HS2 MINISTER Huw Merriman today (16) became the first person to officially walk on top of the UK’s longest railway bridge, which is under construction at an HS2 site in the Colne Valley.

The first 480m of the Colne Valley Viaduct – which will eventually stretch for more than two miles across a series of lakes and waterways outside Hillingdon – has been built over the last seven months using a 700-ton ‘bridge-building machine’.

HS2 aims to improve rail links between London, Birmingham and the North.

Mr Merriman said: “This is an extraordinary feat of engineering and architecture, designed to enable spectacular views across a beautiful part of our British countryside which is being preserved and protected by this project.

“It was incredible to be the first person to officially walk on top of it today – another milestone for this monumental project which will transform journeys for people up and down the country.”

Known as a ‘launching girder’, the 160m-long bridge-building machine is used to lift the giant concrete deck segments that form the viaduct’s arches into position.
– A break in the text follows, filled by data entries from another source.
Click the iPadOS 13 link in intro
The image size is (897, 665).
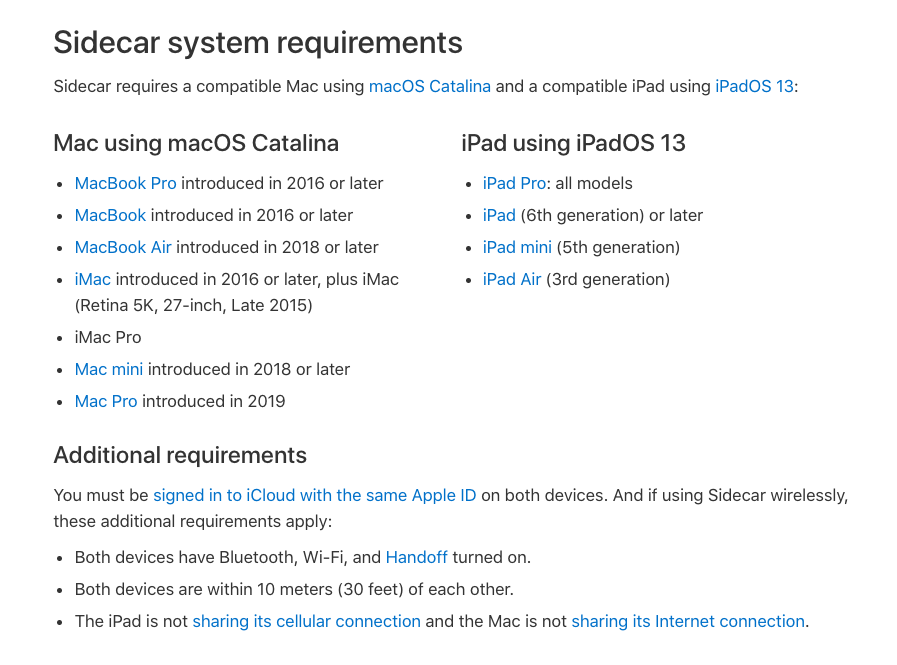click(x=754, y=86)
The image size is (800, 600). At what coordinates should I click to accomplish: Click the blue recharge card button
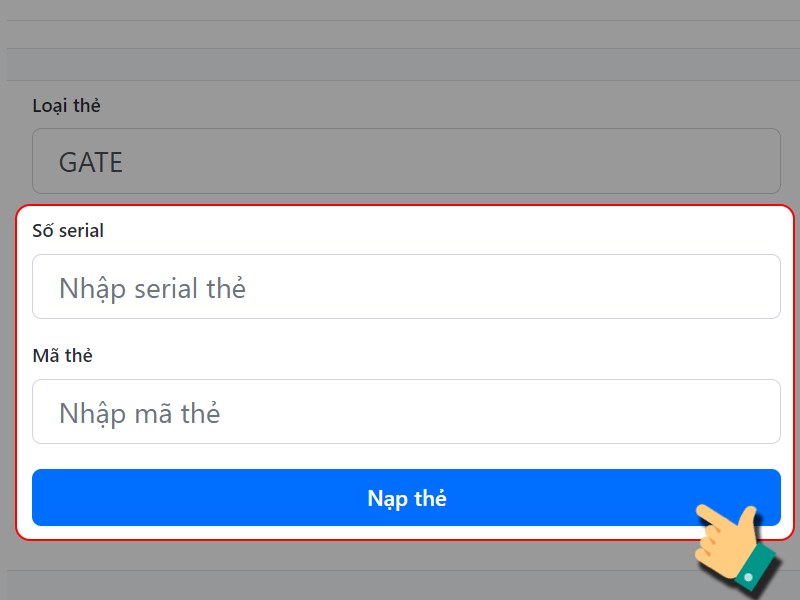pyautogui.click(x=406, y=497)
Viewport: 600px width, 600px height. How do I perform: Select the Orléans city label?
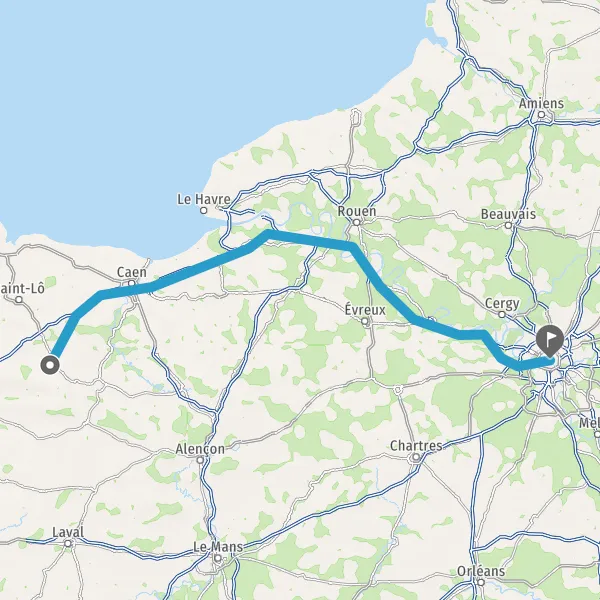(481, 571)
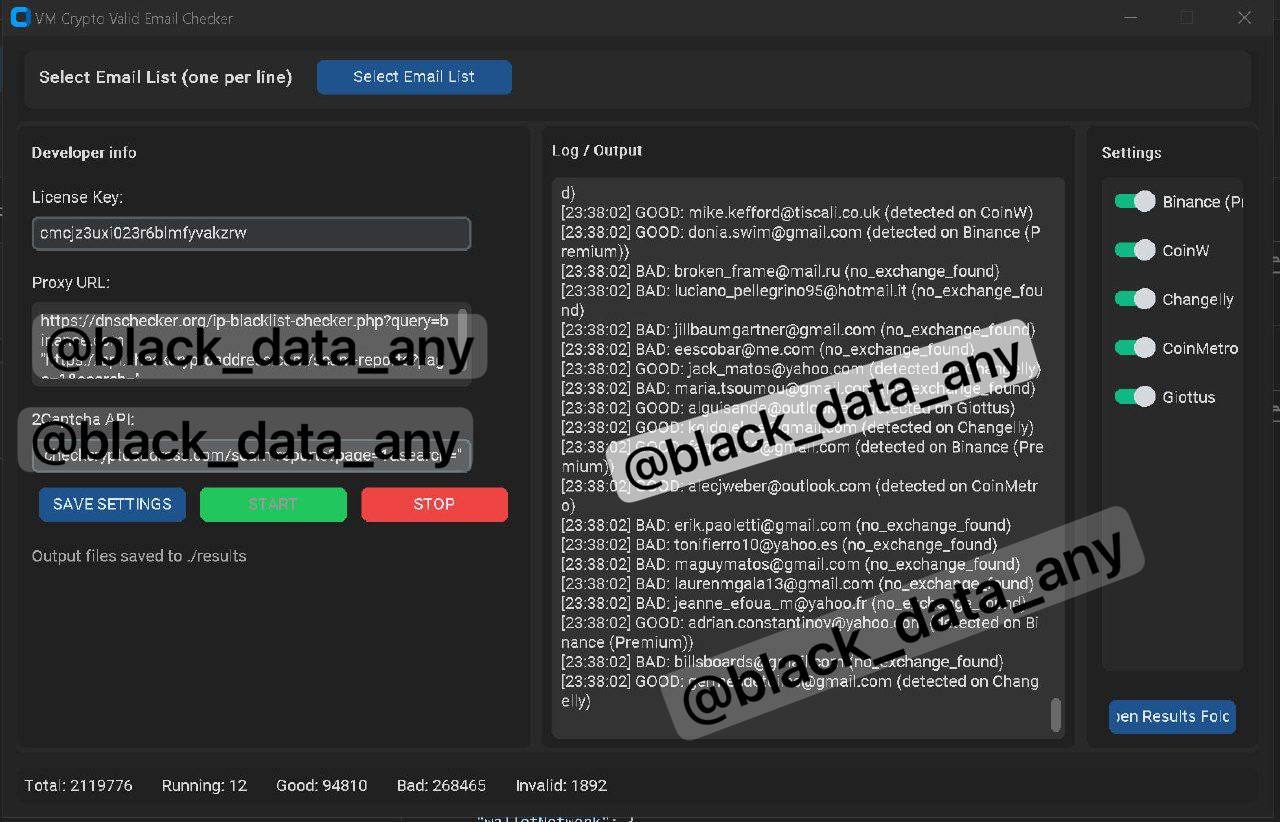Toggle the Giottus setting

click(1135, 397)
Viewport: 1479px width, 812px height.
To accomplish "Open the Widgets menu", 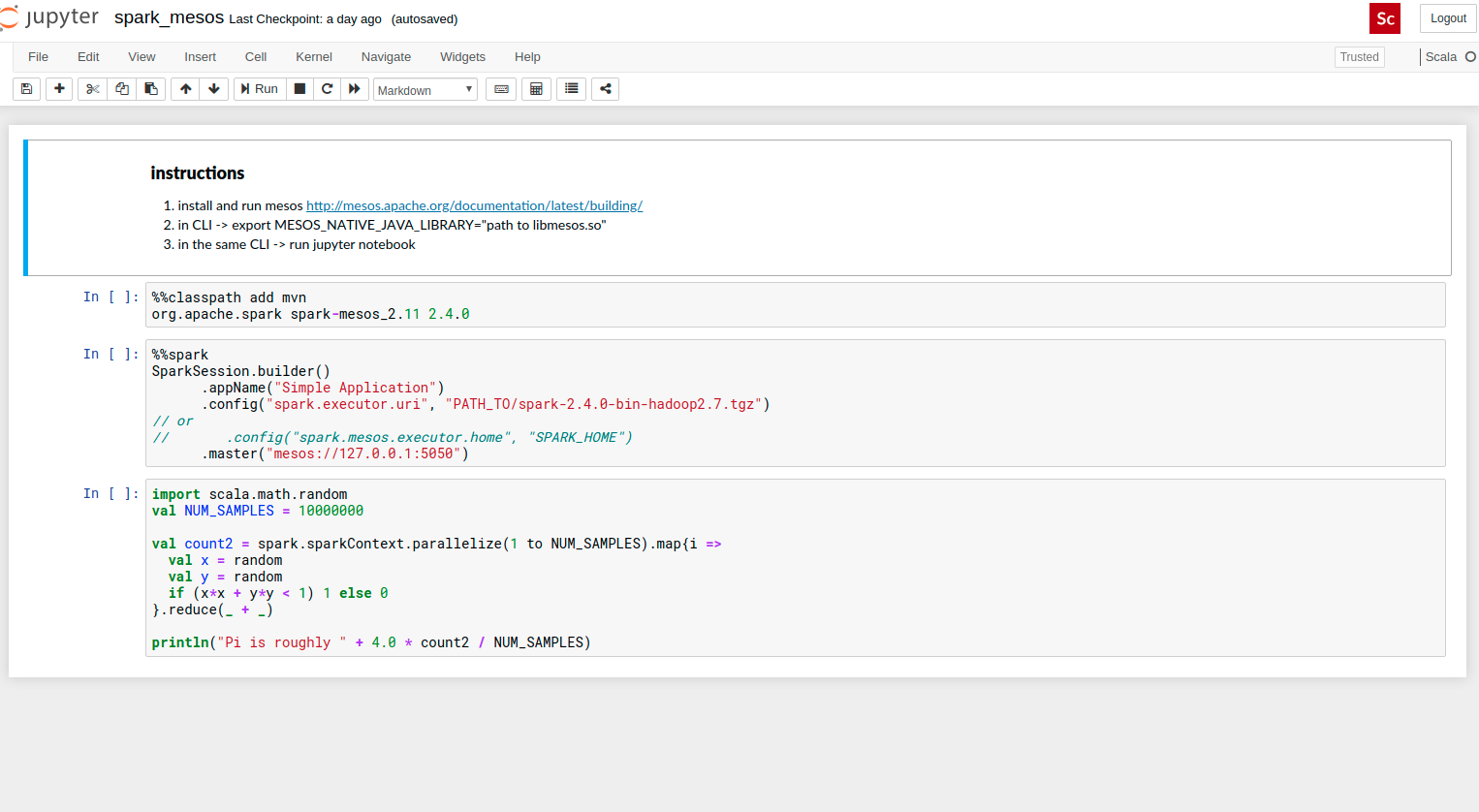I will tap(462, 56).
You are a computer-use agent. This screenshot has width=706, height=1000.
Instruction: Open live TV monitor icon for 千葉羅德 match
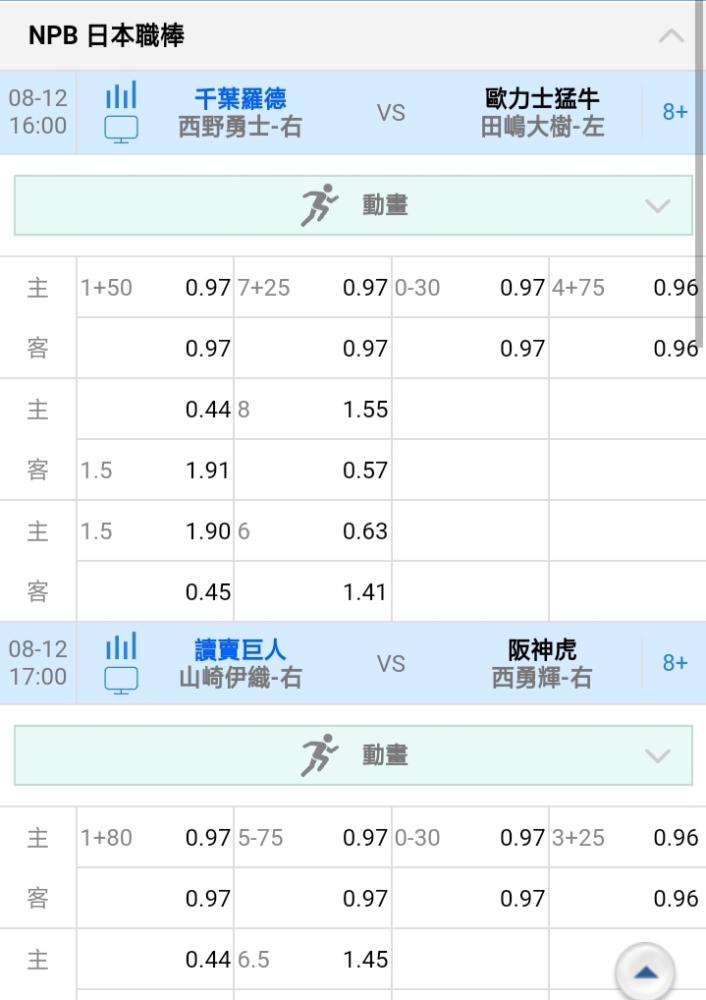point(121,129)
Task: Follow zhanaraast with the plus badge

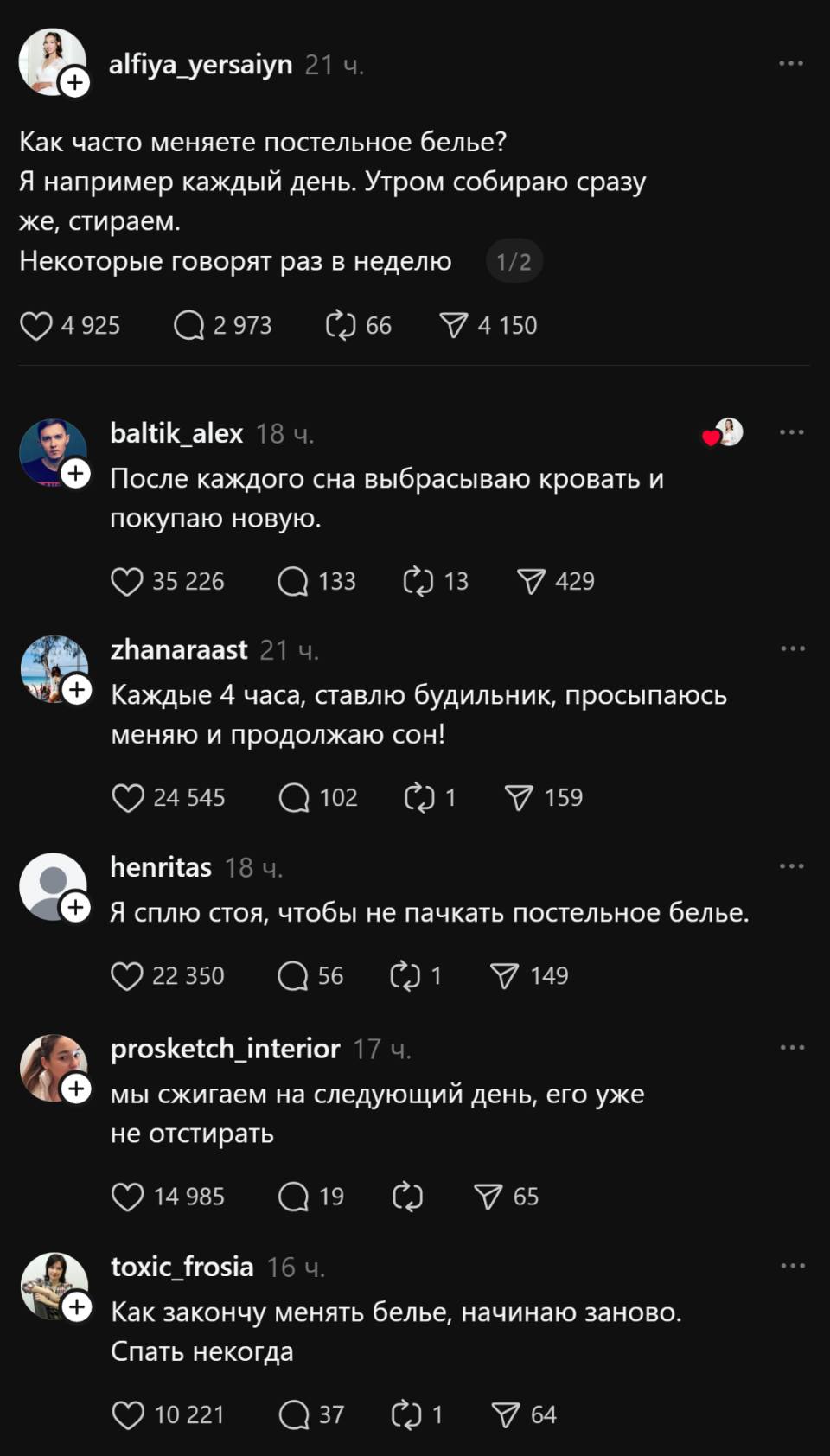Action: point(76,689)
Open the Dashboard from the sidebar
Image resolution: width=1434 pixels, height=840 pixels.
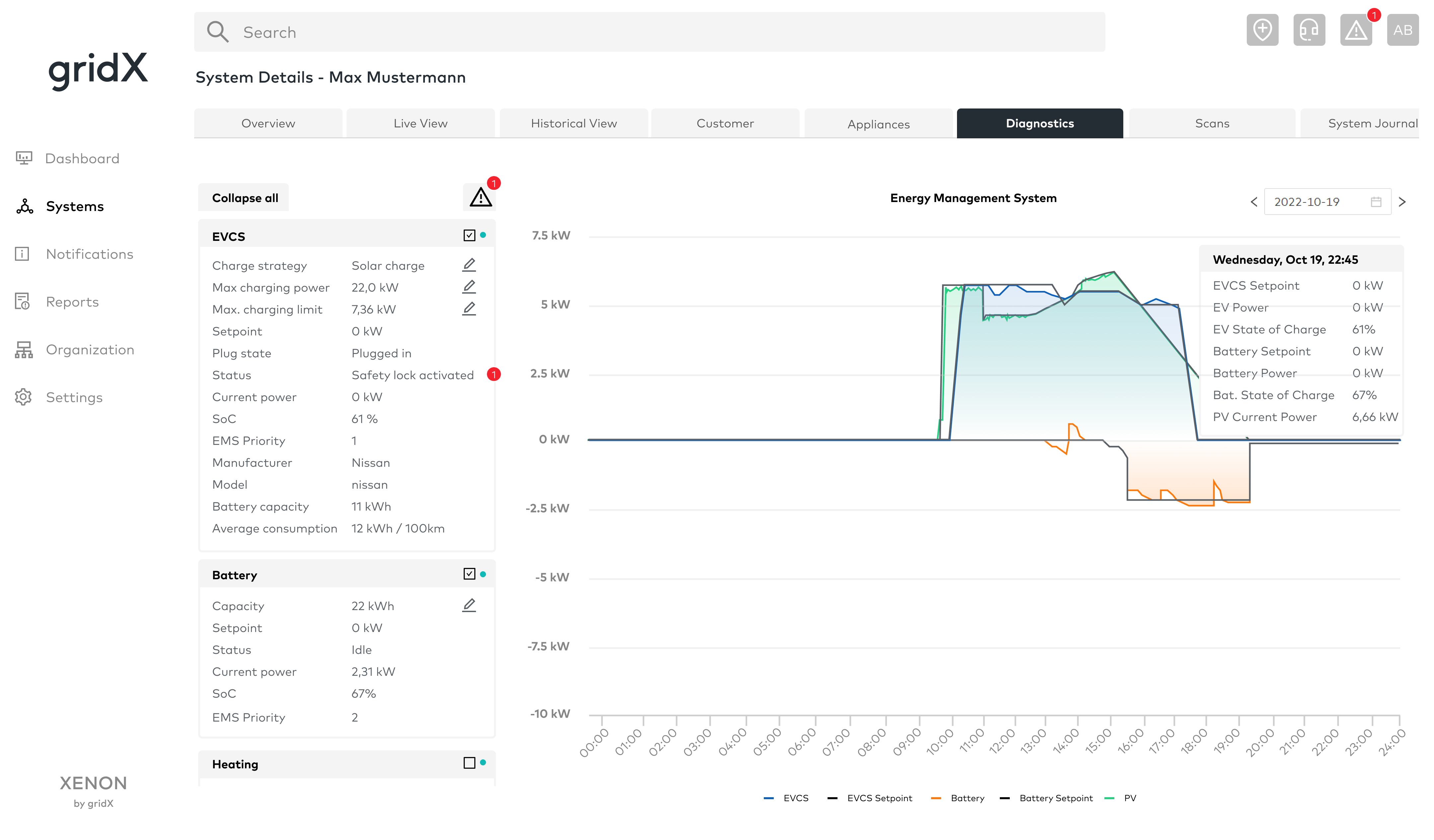[82, 158]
Once each section is complete, the machine inches itself forward to build the next stage.

The first 141 - out of a thousand - deck segments are now in position, with each one weighing up to 140 tons.

To allow for the gentle curves of the viaduct as it crosses the valley, all the segments are slightly different shapes

Once construction is complete, the factory and surrounding buildings will be removed and the whole area between the viaduct and the Chiltern tunnel will be transformed into an area of chalk grassland and woodland.

The design of the viaduct was inspired by the flight of a stone skipping across the water, with a series of elegant spans, carrying the railway above lakes, the River Colne and Grand Union Canal.